In [1]:
import torch
import numpy as np
import pandas as pd
import codecs
import re
import nltk
import random

from nltk.stem import WordNetLemmatizer

from random import shuffle

from collections import Counter

from numpy import array

from sklearn.feature_extraction.text import CountVectorizer
from sklearn.preprocessing import OneHotEncoder

from torch import tensor
from torch import nn
from torch import optim
from torch.autograd import Variable
import torch.utils.data.dataloader as dataloader
from torch.utils.data import Dataset

from scipy.stats import entropy


from scipy.signal import savgol_filter
import ipywidgets as widgets
from ipywidgets import interact
import numpy as np
import matplotlib.pyplot as plt
from matplotlib.pyplot import imshow

# Parameters

In [2]:
# Number of recognized words you put in input
nb_input = 1700 # write -1 if you want every words

# Number of classe, constant
nb_output = 6

# Number of hidden layers
nb_hidd_lay = 8
hidden_size = 10

# Learning rate
lr = 0.001

# Number of epochs
nb_epochs = 80

# Random seed, don't change it if you don't know what it is
random_seed = 42

nb_batchs = 16

# How many percent of your data do you use as training set
devLine = 0.7

use_cuda = torch.cuda.is_available()

# If your goal is to draw graphs
great_analysis = False

In [3]:
def seeding_random():
    random.seed(random_seed)
    torch.manual_seed(random_seed)
    np.random.seed(random_seed)
    if use_cuda:
        torch.cuda.manual_seed_all(random_seed)
        torch.cuda.manual_seed(random_seed)
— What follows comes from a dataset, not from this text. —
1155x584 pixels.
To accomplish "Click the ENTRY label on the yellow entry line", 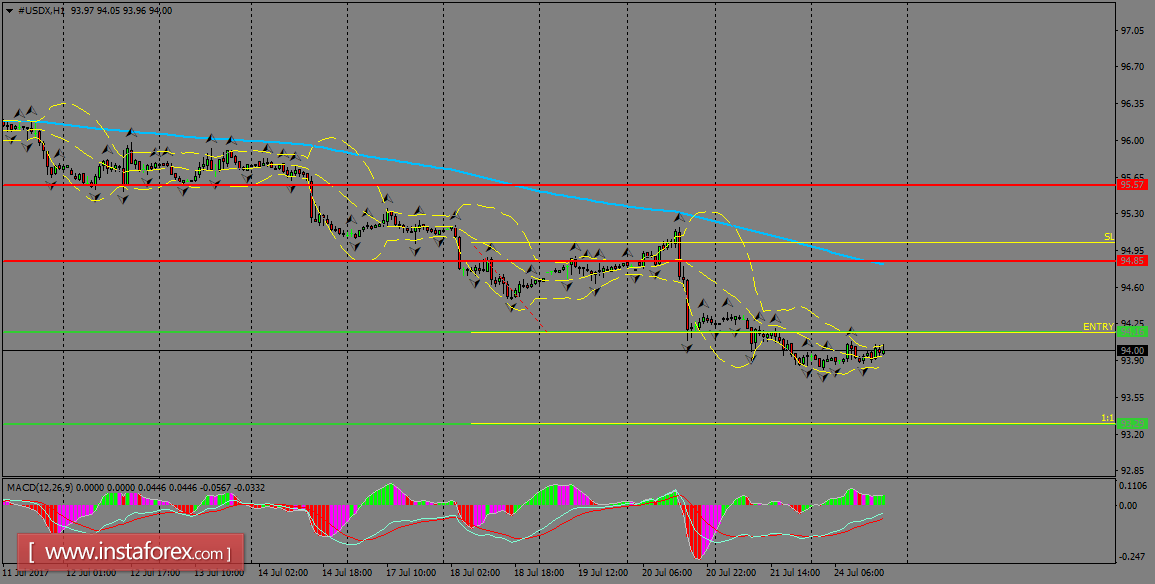I will (x=1097, y=326).
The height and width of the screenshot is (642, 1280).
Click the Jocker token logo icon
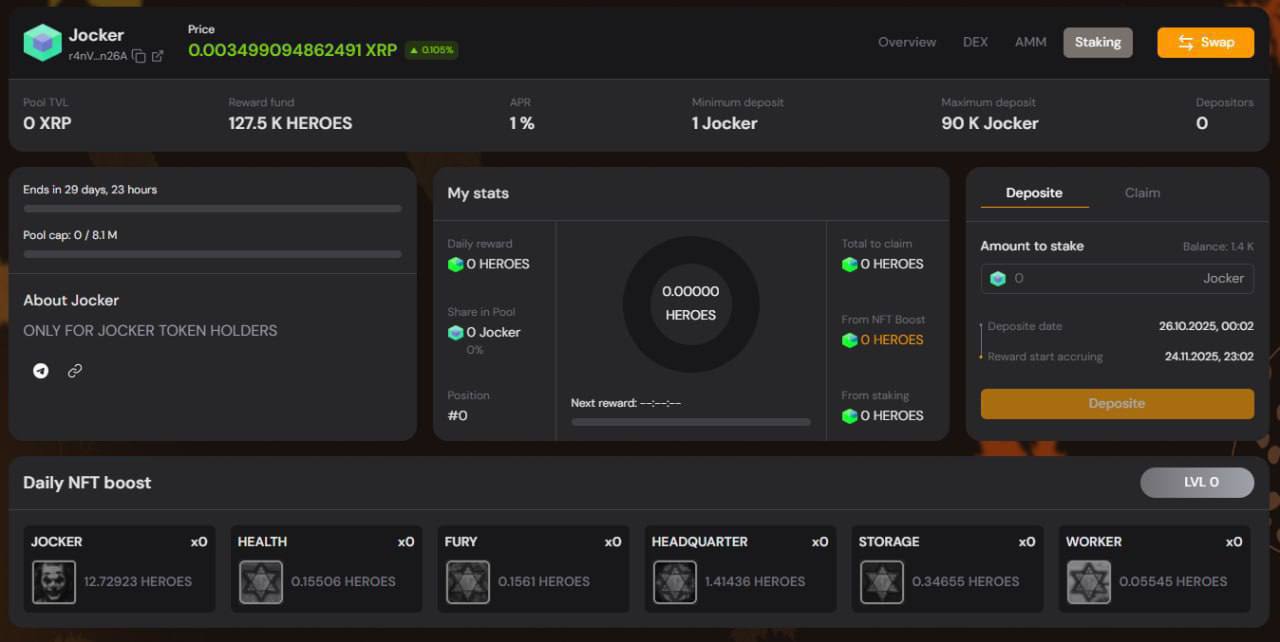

torch.backends.cudnn.deterministic=True

## Dataloader implementation

In [4]:
class QuestionDataset(Dataset):
    
    # Special constructor
    # | nb_most_commons can either be the number of most common words you
    # | want to work with, OR a list of word you want to work with
    # If nb_most_commons == -1, then all word will count
    
    def __init__(self, train_data, nb_most_commons=-1):
        questions = []
        labels = []

        # Black list
        black_list = '\'`[@_!#$%^&*()<>?/\|}{~:]'
        
        for string in train_data:
            question_str = []
            for x in string.split()[1:]:
                s = ""
                for c in x:
                    if not c in black_list:
                        s += c
                if not s == "":
                    question_str.append(s.lower())
                        
            labels.append(string.split()[0])
            questions.append(question_str)

        
        if isinstance(nb_most_commons, int):
            # Vocabulary of unique words
            data = []
            for q in questions:
                for w in q:
                    data.append(w)
            self.reparti_word = Counter(data)
            
            if nb_most_commons < 0:
                most_commons_words = self.reparti_word.most_common(len(data))
            else:
                most_commons_words = self.reparti_word.most_common(nb_most_commons)
            
            self.word_list = list([x[0] for x in most_commons_words])
            self.word_list.append('<bos>')
            self.word_list.append('<eos>')
            self.word_list.append('<unk>')
        elif isinstance(nb_most_commons, list):
            self.word_list = nb_most_commons
        else:
            print("ERROR: second arg is neither an int, nor a list")
            
        words_array = np.array(self.word_list)
        
        # Add tags <bos> and <eos> to questions
        for q in questions:
            if q[0] != '<bos>' :
                q.insert(0, '<bos>')
                q.append('<eos>')

        # Integer encoding with OneHotEncoder
        words_tre = words_array.reshape(len(words_array),1)
        one_hot_encoder = OneHotEncoder(sparse=False)
        onehot_encoded = one_hot_encoder.fit_transform(words_tre)
        # Creating a dictionnary of word and its one hot array
        self.words_onehoted = {}
        for i in range(0, len(words_array)):
            self.words_onehoted[self.word_list[i]] = onehot_encoded[i]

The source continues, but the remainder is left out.